2010/01/12

デジタル広告に勘違いさせるな

なんだか世の中(といっても一部の広告業界なんだけどね、所詮。)はインターネット広告だのモバイル広告にマンセーで困る。
勢いがあるとか伸びているから、既存メディアよりも「偉い」とか「指導的立場」にあることにはならない。

喩えていうなら、人生経験が豊富な年長者に向かって、役職が上だから「人生を教えてやる」みたいな勘違いというのだろうか。昔、そんな感じの人が捕まってたけど、忘れてるみたいだね。

ネット広告もモバイル広告も「既存メディアの一つ」になれればいいけど、そもそもインタラクティブなインターネットにおいて広告が広告であり続ける保障もない(つまり、広告がなくなるという事態だって想定すべきでしょ。)んだし、もう少し謙虚に周囲を見回した方が良いと思うわけだ。
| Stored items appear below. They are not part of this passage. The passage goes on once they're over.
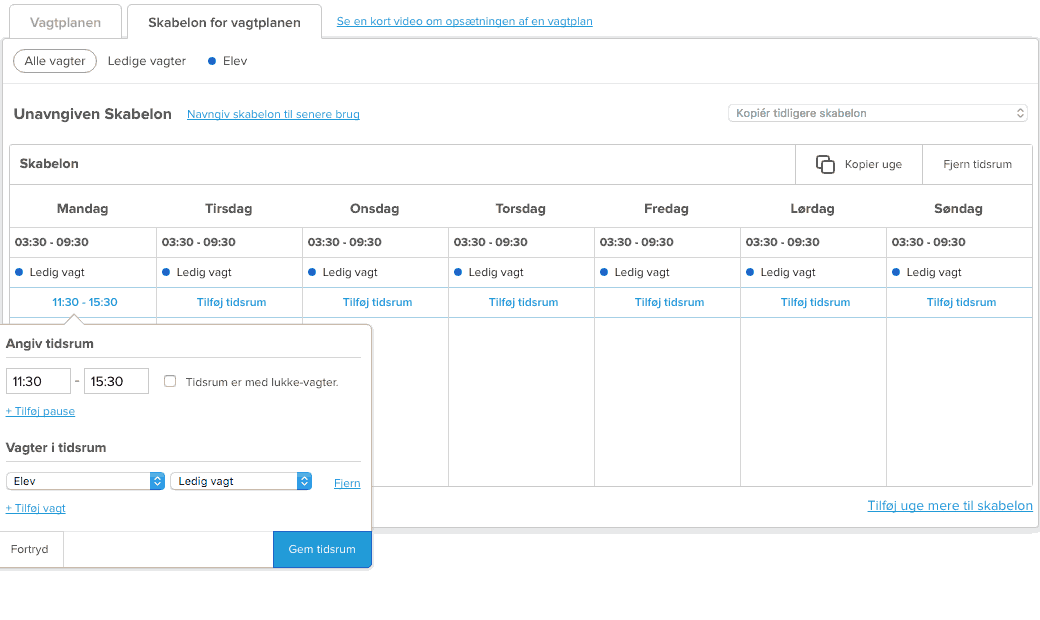1040x620 pixels.
Task: Switch to the Vagtplanen tab
Action: pyautogui.click(x=65, y=21)
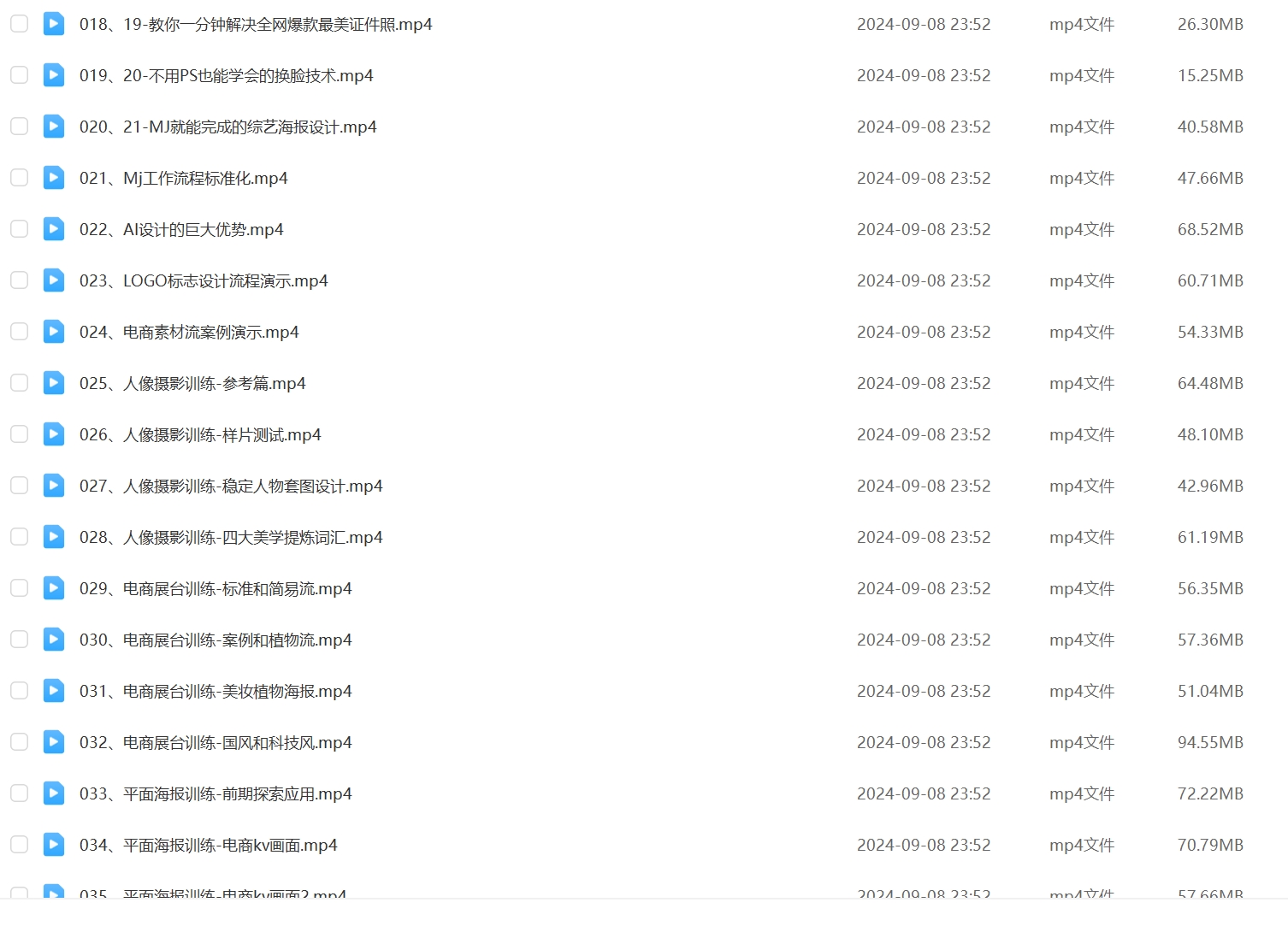The image size is (1288, 926).
Task: Click the date for file 018 row
Action: [924, 25]
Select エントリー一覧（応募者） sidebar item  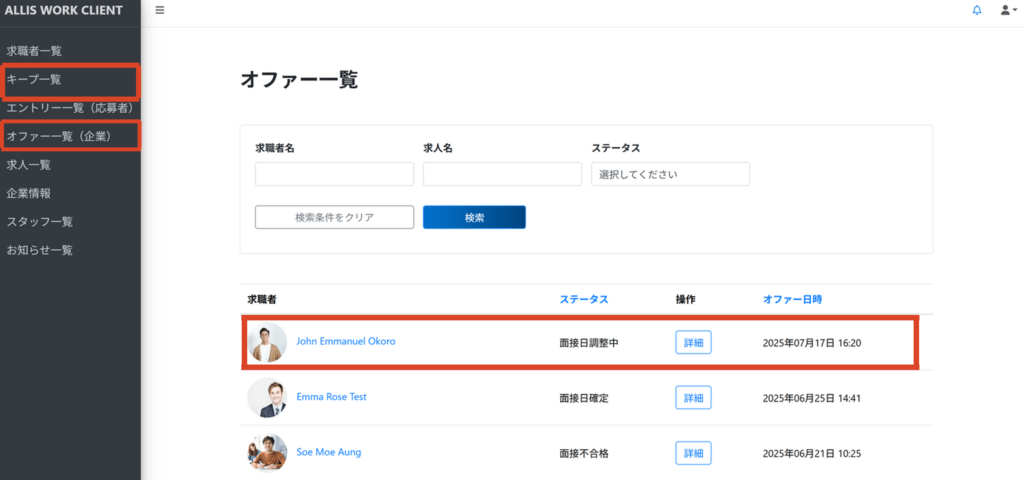69,107
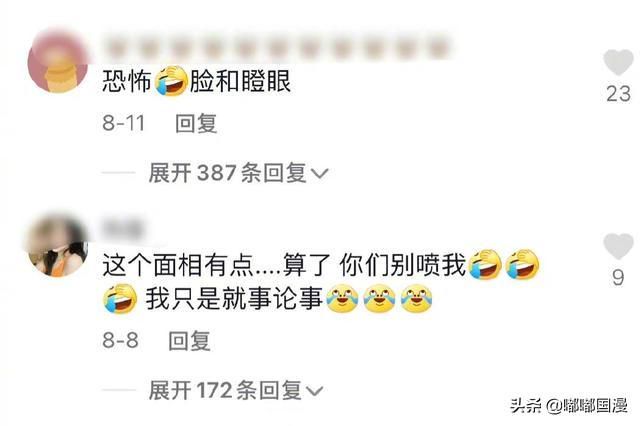Click the last crying emoji after 就事论事

click(416, 299)
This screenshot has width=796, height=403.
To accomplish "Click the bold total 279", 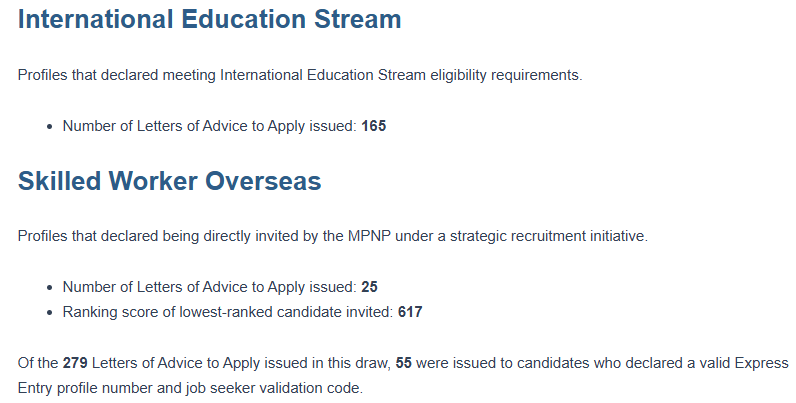I will (75, 363).
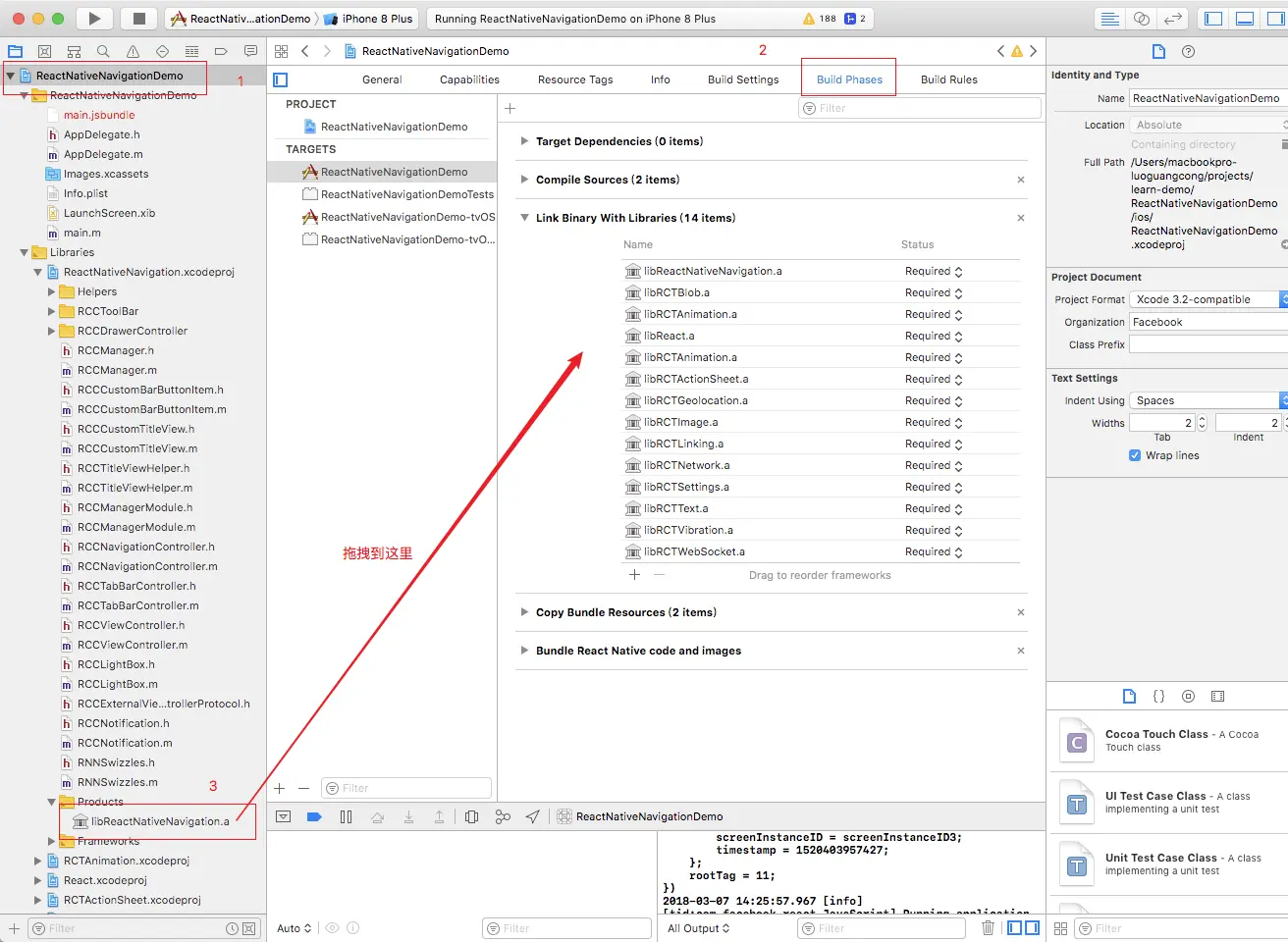Click the Run (play) button

click(x=94, y=19)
今年、マスメディアの前年対比が大変なことになっていることは想像に固くないが、そのマスメディアが築き上げてきた「生活者」(視聴読者のことね)との経緯を軽んじてはいけない。

売上が少なくなろうが、生活者に届かなくなろうが、その延長線上に我々がいることに変わりはないのだから。

2009/12/14

ケータイをのぞき窓に

いかがわしい意味ではない。
きれいな言葉で言えば「ペリスコープ」にしようということだ。

その原型は「セカイカメラ」に代表されるARが概念である。
ARとはAugmented Realityの頭文字をとったもので、日本語では「拡張現実」という言葉になっている。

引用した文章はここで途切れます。